> What you will do:
Will you return, word for word, only the lines from the top of the data below down to and including the one with "Given: Expand the Nutzflächenart NF1 dropdown"?

(Beginning of Given records)

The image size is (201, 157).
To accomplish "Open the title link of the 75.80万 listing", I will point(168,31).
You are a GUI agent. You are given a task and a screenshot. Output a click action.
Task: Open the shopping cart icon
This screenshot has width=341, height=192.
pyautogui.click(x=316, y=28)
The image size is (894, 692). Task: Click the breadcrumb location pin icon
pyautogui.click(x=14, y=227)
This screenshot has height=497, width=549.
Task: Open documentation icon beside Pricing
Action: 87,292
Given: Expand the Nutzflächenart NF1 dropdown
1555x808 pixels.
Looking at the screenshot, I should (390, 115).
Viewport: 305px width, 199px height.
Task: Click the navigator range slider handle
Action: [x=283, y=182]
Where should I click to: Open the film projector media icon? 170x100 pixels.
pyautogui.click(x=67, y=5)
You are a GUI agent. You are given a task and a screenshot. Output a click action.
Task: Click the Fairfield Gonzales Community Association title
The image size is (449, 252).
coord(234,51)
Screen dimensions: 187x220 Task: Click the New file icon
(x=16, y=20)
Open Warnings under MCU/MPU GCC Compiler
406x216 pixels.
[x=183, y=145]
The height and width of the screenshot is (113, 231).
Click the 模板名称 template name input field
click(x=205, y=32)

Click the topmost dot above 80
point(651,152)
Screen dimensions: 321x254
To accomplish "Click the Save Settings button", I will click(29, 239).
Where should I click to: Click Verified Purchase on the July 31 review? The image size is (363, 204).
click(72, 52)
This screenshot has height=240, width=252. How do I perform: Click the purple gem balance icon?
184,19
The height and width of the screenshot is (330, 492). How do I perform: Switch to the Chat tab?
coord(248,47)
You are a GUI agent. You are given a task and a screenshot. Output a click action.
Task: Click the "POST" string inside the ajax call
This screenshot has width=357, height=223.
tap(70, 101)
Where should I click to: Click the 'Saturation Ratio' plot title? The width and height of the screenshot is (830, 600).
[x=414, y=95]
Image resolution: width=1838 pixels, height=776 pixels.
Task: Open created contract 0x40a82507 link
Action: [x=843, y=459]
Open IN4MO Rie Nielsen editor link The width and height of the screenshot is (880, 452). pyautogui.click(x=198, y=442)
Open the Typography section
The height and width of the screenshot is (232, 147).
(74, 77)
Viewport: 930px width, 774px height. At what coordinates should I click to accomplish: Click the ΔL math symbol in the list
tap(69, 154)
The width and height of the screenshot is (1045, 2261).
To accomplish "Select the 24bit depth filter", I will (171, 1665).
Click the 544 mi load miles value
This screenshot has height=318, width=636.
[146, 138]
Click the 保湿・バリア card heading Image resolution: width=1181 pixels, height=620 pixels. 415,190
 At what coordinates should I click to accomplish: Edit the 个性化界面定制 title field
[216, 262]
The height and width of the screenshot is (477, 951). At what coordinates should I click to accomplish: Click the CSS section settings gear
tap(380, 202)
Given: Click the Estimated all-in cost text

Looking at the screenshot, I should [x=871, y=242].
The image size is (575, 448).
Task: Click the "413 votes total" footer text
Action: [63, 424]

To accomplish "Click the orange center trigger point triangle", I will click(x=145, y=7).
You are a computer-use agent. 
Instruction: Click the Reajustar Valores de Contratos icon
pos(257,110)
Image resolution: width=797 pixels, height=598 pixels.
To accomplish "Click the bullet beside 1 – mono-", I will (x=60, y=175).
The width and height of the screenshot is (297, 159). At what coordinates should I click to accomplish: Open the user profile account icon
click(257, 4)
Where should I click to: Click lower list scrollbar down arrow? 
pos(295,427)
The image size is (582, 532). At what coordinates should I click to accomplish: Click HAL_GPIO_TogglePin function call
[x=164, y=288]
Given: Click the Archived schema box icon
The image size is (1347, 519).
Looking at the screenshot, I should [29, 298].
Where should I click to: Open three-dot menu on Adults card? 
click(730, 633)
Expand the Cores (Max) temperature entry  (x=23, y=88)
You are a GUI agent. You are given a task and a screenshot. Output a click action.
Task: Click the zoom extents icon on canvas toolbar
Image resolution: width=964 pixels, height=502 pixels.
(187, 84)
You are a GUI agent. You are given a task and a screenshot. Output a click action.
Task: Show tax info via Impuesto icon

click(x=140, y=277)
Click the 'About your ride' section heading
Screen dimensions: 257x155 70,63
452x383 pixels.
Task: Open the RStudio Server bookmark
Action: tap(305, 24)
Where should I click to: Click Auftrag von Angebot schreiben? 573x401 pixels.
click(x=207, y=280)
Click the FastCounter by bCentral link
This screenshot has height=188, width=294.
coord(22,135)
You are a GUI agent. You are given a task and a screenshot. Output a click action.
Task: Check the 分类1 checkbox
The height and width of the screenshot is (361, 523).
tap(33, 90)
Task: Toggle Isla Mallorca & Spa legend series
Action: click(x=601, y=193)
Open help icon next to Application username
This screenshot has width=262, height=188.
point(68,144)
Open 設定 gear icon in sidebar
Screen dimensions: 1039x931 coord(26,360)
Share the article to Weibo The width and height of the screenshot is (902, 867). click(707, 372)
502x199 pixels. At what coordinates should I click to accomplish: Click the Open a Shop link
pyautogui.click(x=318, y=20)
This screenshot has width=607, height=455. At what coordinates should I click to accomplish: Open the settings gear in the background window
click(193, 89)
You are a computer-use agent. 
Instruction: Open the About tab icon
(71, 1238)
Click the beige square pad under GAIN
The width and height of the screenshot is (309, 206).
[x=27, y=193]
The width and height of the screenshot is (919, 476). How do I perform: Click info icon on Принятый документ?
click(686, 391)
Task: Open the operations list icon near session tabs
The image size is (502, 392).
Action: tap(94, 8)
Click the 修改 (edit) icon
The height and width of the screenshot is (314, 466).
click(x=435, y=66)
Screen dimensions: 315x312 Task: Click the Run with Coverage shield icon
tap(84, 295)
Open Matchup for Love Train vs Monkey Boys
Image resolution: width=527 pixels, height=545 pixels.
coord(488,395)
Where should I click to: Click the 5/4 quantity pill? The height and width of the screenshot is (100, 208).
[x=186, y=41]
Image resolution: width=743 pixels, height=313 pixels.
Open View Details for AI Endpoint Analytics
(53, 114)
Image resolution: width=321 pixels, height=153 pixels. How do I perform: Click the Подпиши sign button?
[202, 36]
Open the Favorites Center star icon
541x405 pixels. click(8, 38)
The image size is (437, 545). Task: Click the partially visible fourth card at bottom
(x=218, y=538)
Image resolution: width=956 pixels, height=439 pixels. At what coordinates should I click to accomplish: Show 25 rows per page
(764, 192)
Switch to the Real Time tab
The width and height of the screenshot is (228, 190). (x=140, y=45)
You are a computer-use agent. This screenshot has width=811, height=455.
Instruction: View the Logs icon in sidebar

(End of Given records)

> Output of the task:
The image size is (201, 157).
To accomplish "Open the title link of the 75.80万 listing", I will point(168,31).
You are a GUI agent. You are given a task and a screenshot. Output a click action.
Task: Open the shopping cart icon
This screenshot has width=341, height=192.
pyautogui.click(x=316, y=28)
The image size is (894, 692). Task: Click the breadcrumb location pin icon
pyautogui.click(x=14, y=227)
This screenshot has height=497, width=549.
Task: Open documentation icon beside Pricing
Action: 87,292
Given: Expand the Nutzflächenart NF1 dropdown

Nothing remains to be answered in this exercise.